Dr. Inge Eichhorn

Altersschwerhörigkeit und Hörgeräte

Die Altersschwerhörigkeit setzt ab dem fünften Lebensjahrzehnt ein und ist ein ganz natürlicher Prozess. Durch altersbedingten Degenerationsvorgänge im Innenohr mit seinen Sinneszellen erfolgt eine eingeschränkte Aufnahme und Weitergabe der Signale an den Hörnerv und die verantwortlichen Hirnbereiche.

Zunächst beginnt die Gehörabnahme im Hochtonbereich. Das Ticken der Armbanduhr und später das Zwitschern der Vögel kann nicht mehr wahrgenommen werden. Später kommt es zu Problemen, in geräuschreicher Umgebung zu verstehen. Es wird immer schwieriger, Gesprächen zu folgen.
Die Altersschwerhörigkeit birgt die Gefahr, sich zunehmend aus der Gesellschaft zurückzuziehen und sich dadurch sozial zu isolieren.

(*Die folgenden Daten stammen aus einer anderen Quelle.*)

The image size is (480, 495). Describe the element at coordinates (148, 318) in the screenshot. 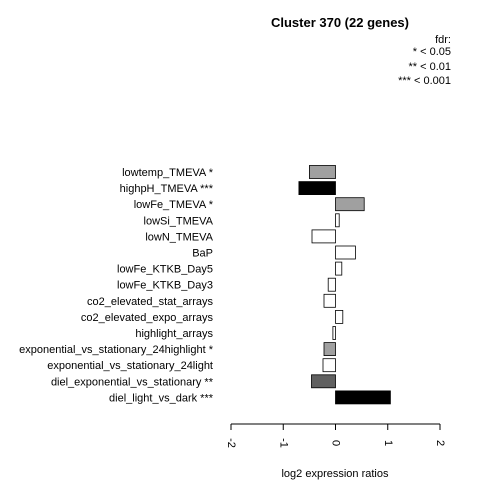

I see `category-label: co2_elevated_expo_arrays` at that location.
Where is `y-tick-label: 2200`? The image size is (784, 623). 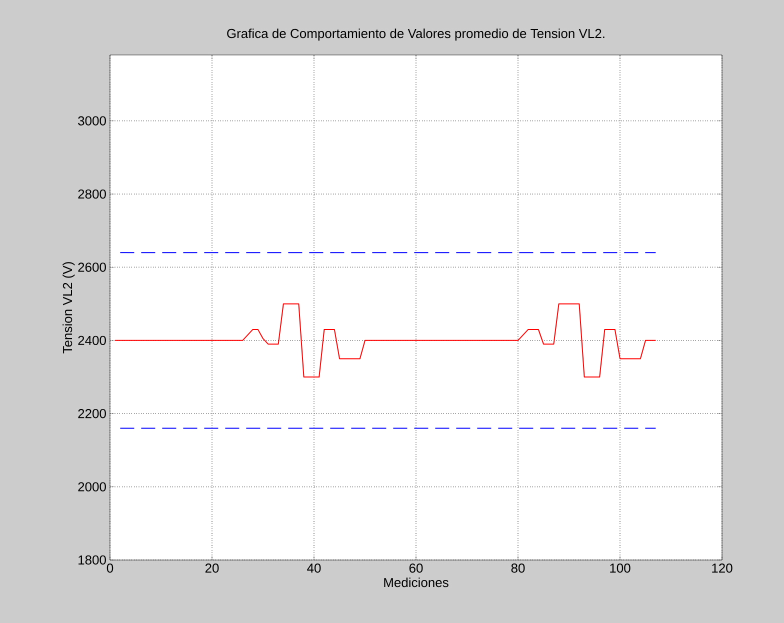
y-tick-label: 2200 is located at coordinates (92, 414).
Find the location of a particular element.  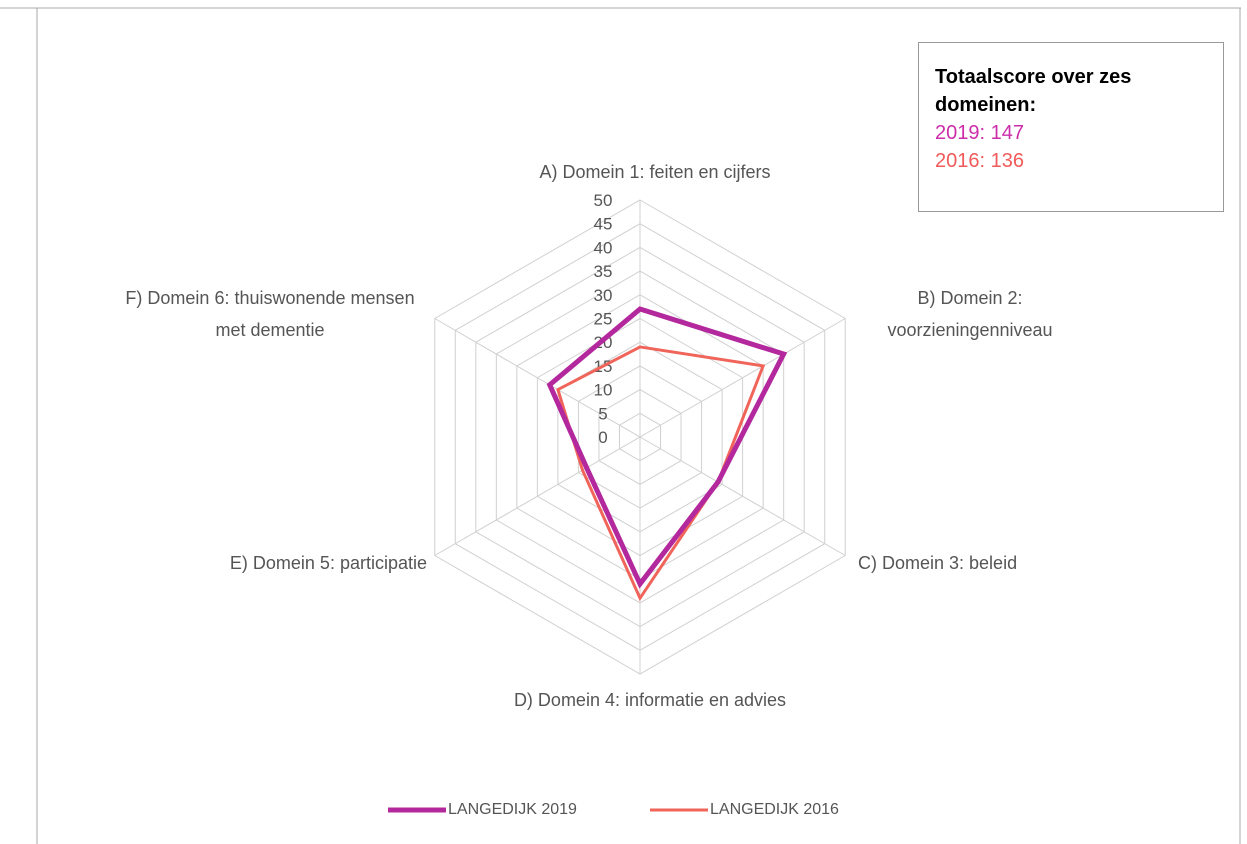

y-tick-label: 50 is located at coordinates (604, 200).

Das ursprüngliche Hörvermögen lässt sich nicht wiederherstellen. Es gibt jedoch verschiedene Möglichkeiten, mit individuell angepassten Hörgeräten den Hörverlust auszugleichen. Wichtig ist hierbei, nicht zu spät zu beginnen, da der Hörnerv seine Fähigkeit, Signale aufzunehmen und weiterzuleiten immer mehr verliert, je länger die Schwerhörigkeit besteht.